Co sądzicie o takim zestawie na początek

5 lutego 2015
By

Witam co sądzicie o takim zestawie dla osoby która dopiero zaczyna swoją przygodę z fajką

Fajka B&B 15 lub 16 bez filtra z tego co widzę w ich opisach podoba mi się ich jakiś urok mój dziadek palił kiedyś fajkę jak byłem mały pamiętam zapach śliwki unoszącej się w powietrzy coś z dzieciństwa skłania mnie w stronę drewnianej fajki nie wiem czy to nie błąd ale życie i doświadczenie jak tak owego nabiorę to skoryguje na pewno

oczywiście jakiś ubijak http://www.trafikanord.pl/ubijak-fajkowy-niezbednik-kazdego-fajczarza-p1105.html coś tego pokroju pamiętam że dziadek również taki miał no i oczywiście wycior jakieś 15 cm no i tytoń może Mac Baren Cherry Ambrosia chciałem na początek zacząć jakimś może śliwkowym ale co prawda mało szukałem jeszcze ale znalazłem tylko Biały Dom śliwka a za pochlebnie o nim się nie wypowiadają ludzie tu więc pomyślałem o tej wisience.

 

Tags:

20 Responses to Co sądzicie o takim zestawie na początek

  1. yopas
    5 lutego 2015 at 14:12

    Nie uważam, żeby to był dobry wybór na początek, choć znam takich, którzy się z mną nie zgodzą. Opinię swoją uzasadniałem pod bliźniaczym wpisem tu: KLIK i ją podtrzymuję.
    Swoją drogą proponuję jednak zwiedzić portal, bo takich problemów przerobiliśmy już wiele, a w międzyczasie niewiele się zmieniło i stare odpowiedzi na nowe, stare problemy pozostają cały czas aktualne.
    Pozdrowienia
    y,
    Ps.
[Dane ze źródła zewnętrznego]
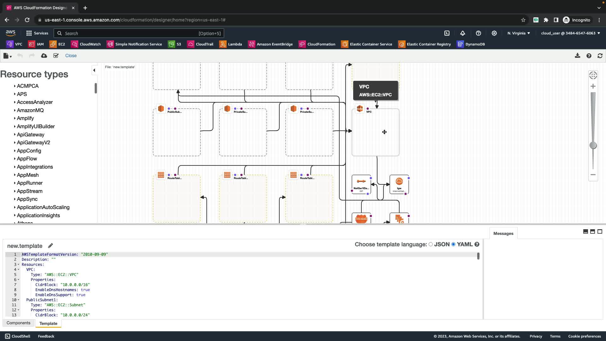Expand the ApiGateway resource type

click(30, 135)
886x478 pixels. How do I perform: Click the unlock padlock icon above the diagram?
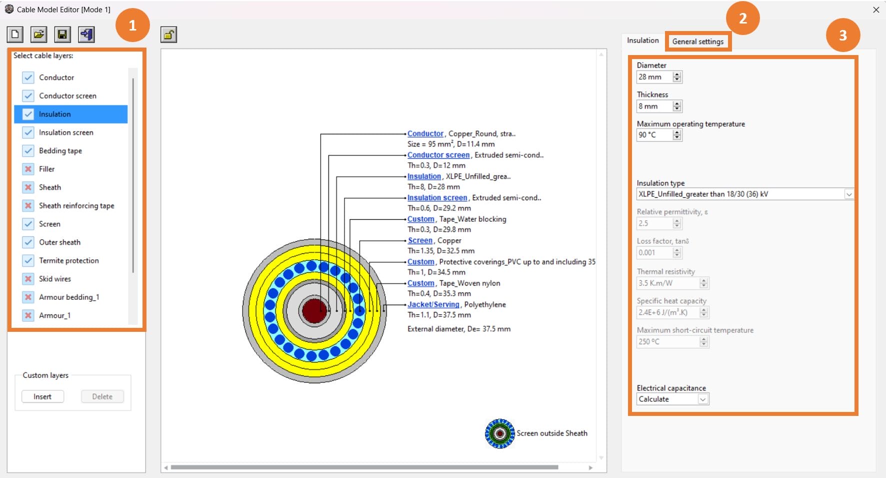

Zamiast niezbędnika, polecam raczej to: KLIK. Jak czymś takim działać? Należy znaleźć sobie artykuł @jalensa na lewej belce (artykuł jest w sekcji „Fajka w praktyce”).

    • Daniel_45
      5 lutego 2015 at 23:30

      Yopas dobrze prawi. Pod moim pytaniem masz też kilka propozycji co do fajek. Życzę powodzenia ;)

  2. Piotr27
    5 lutego 2015 at 14:30

    Dodam może jeszcze informację że paliłem już cygara, papierosy czasem fajka wodna tak dla zabawy w towarzystwie. Od papierosów od jakiegoś czasu mam nie smak w ustach więc do nich odchodzę a za cygara moja kobieta goni mnie jak nie wiem co jak kupię jakieś cygaro za 50 zł(nie wspomnę już o jakiś z wyższej półki bo to czasem trzeba było ukryć ;)) i widzi że na 1 posiedzeniu w fotelu je kończę. Wiem za to że i jej dziadek też palił fajkę i jak i mnie z nią zobaczy to chyba nie powinna mieć nic przeciwko i może da mi chociaż na jakiś czas da mi spokój.

  3. Kien2
    5 lutego 2015 at 17:20

    Taaa… Ubijak jest najważniejszy… Zaraz po składni i interpunkcyjnych znakach…

    • KrzysT
      KrzysT
      5 lutego 2015 at 17:38

      Myślisz, że ubijakiem utrze jakoś tę składnię i interpunkcję?
      Frapujący pomysł.
      Aż się od razu chce zrobić jakąś hurtową ilość i rozesłać po użytkownikach (niektórym po kilka sztuk od razu bym rozesłał).

      • montoya
        montoya
        5 lutego 2015 at 18:10

        Krzysiu, to naprawdę działa. Dostałam od Ciebie dwa ubijaki (i to jakie, od Milczącego Andrzeja!) i już po kwartale zaproszono mnie do pracy w redakcji.

        • KrzysT
          KrzysT
          5 lutego 2015 at 18:17

          A u nas to nie chcesz. Wyrodna bestia.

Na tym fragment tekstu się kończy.